Data Science for Beginners 4 Course in 1 Python Programming, Data Analysis, Machine Learning Free Book PDF Full 2022
byDaoued-
0
Data Science
for Beginners 4 Books in 1 Python Programming, Data Analysis, Machine Learning.
A Complete Overview to Master 2022.
Python for data science: the basics of language:
This article is the first in a series of articles «introduction à la data science avec python». In this series we will tackle several facets of data science (programming, data processing, some statistics, machine learning and deep learning).
This series will essentially aim to present the different python libraries for data science.
So why Python for data science?
In recent years Python has become one of the most popular programming languages in addition to being the most widely used programming language for scientific computational tasks such as analyzing and visualizing large data sets. So we understand why using python for data science.
Moreover, this programming language is quite easy to handle and therefore perfect for beginners. Also if you want to know more about the whole story behind this language I leave you the Wikipedia link here .
What you need before you start
In this article the Python version we will use is Python 3.
If you are a complete beginner in programming, we recommend installing only Python 3.
You will find the necessary here.
However, if you already have programming experience, we recommend installing anaconda distribution via this tutorial.
Or you can start without installation with Google Colab.
Programming in python: The Basics
1. Hello World
You can’t start learning the basics of a language without going through the famous Hello World.
In python it’s really simple. To do this simply open a terminal and enter the following command:
1
python
then the following command:
1
print("Hello World")
You will see “Hello World” in your terminal.

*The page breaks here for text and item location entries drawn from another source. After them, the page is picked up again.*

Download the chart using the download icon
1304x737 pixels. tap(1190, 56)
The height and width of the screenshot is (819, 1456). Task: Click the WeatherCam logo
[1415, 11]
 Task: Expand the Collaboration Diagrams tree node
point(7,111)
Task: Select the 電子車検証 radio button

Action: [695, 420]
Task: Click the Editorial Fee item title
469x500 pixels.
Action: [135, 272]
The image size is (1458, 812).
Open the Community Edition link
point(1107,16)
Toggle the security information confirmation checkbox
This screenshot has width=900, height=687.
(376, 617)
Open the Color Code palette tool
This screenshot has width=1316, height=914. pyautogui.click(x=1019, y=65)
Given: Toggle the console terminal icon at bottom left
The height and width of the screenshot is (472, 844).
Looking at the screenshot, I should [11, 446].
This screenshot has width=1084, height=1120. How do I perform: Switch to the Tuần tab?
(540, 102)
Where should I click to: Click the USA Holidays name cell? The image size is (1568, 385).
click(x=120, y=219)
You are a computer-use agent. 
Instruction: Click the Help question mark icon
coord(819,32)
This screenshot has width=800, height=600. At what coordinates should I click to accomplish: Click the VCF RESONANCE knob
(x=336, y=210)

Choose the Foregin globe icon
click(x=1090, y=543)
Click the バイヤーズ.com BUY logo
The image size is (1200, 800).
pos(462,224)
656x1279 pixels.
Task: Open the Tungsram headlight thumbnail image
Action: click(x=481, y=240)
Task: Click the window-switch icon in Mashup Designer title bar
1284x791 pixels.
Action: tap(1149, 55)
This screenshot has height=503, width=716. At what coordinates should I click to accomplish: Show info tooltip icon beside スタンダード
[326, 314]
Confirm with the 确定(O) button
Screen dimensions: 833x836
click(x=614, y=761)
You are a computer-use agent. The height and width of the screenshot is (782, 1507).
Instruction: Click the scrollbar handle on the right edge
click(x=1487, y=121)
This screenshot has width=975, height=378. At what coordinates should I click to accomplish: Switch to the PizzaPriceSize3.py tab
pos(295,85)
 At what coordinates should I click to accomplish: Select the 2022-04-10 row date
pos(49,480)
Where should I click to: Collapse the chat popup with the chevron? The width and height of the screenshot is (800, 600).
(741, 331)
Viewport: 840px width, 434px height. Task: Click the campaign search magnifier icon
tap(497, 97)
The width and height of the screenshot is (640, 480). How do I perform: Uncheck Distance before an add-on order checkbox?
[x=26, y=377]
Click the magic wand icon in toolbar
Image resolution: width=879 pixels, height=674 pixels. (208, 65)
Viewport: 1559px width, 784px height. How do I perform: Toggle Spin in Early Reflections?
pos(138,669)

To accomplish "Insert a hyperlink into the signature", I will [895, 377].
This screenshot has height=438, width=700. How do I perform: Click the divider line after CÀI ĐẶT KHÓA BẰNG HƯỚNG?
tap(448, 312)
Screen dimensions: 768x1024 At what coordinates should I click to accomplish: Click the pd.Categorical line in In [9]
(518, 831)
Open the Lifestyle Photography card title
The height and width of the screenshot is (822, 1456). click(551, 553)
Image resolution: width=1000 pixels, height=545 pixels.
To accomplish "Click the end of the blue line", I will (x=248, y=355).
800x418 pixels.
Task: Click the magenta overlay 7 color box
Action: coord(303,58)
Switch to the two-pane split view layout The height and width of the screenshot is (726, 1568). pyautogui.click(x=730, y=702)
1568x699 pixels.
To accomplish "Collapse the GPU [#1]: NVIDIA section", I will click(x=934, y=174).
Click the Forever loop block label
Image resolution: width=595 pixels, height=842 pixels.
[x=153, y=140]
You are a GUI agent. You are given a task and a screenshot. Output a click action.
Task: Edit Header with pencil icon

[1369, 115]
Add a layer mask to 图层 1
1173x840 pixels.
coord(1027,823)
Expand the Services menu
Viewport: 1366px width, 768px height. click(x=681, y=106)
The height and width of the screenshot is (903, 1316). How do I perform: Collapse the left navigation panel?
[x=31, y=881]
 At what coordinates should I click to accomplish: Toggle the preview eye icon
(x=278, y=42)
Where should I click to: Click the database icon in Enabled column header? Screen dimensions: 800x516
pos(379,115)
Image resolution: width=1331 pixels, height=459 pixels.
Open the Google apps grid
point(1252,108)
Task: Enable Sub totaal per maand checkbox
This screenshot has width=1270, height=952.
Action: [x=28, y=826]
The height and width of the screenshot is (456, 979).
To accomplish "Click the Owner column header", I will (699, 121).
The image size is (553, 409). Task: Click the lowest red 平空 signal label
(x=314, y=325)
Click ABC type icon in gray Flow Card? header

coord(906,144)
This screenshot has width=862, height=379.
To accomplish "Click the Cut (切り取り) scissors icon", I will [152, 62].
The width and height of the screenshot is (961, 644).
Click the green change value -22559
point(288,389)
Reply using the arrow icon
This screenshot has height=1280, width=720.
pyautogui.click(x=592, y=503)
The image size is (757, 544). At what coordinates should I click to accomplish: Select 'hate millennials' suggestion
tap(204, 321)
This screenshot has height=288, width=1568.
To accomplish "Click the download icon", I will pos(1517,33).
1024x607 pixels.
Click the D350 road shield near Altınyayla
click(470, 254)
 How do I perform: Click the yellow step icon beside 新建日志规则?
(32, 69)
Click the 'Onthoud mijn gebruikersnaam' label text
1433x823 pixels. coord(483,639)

We can say that this line of code is an instruction. So we ask the Python interpreter to execute this instruction. Thus, we can say that a python program is a logical sequence of instruction.
A core python concept is indentation. Indentation is a way to define a block of instruction. That is, this block of instruction (or lines of code) must be executed for a specific purpose.
Most programming languages such as JavaScript, C++ and Java use {braces} to define a block of code. One of Python’s distinguishing features is its use of indentation to highlight blocks of code. Spaces are used for indentation in Python. All instructions with the same distance to the right belong to the same block of code. If a block needs to be more deeply nested, it is simply indented further to the right.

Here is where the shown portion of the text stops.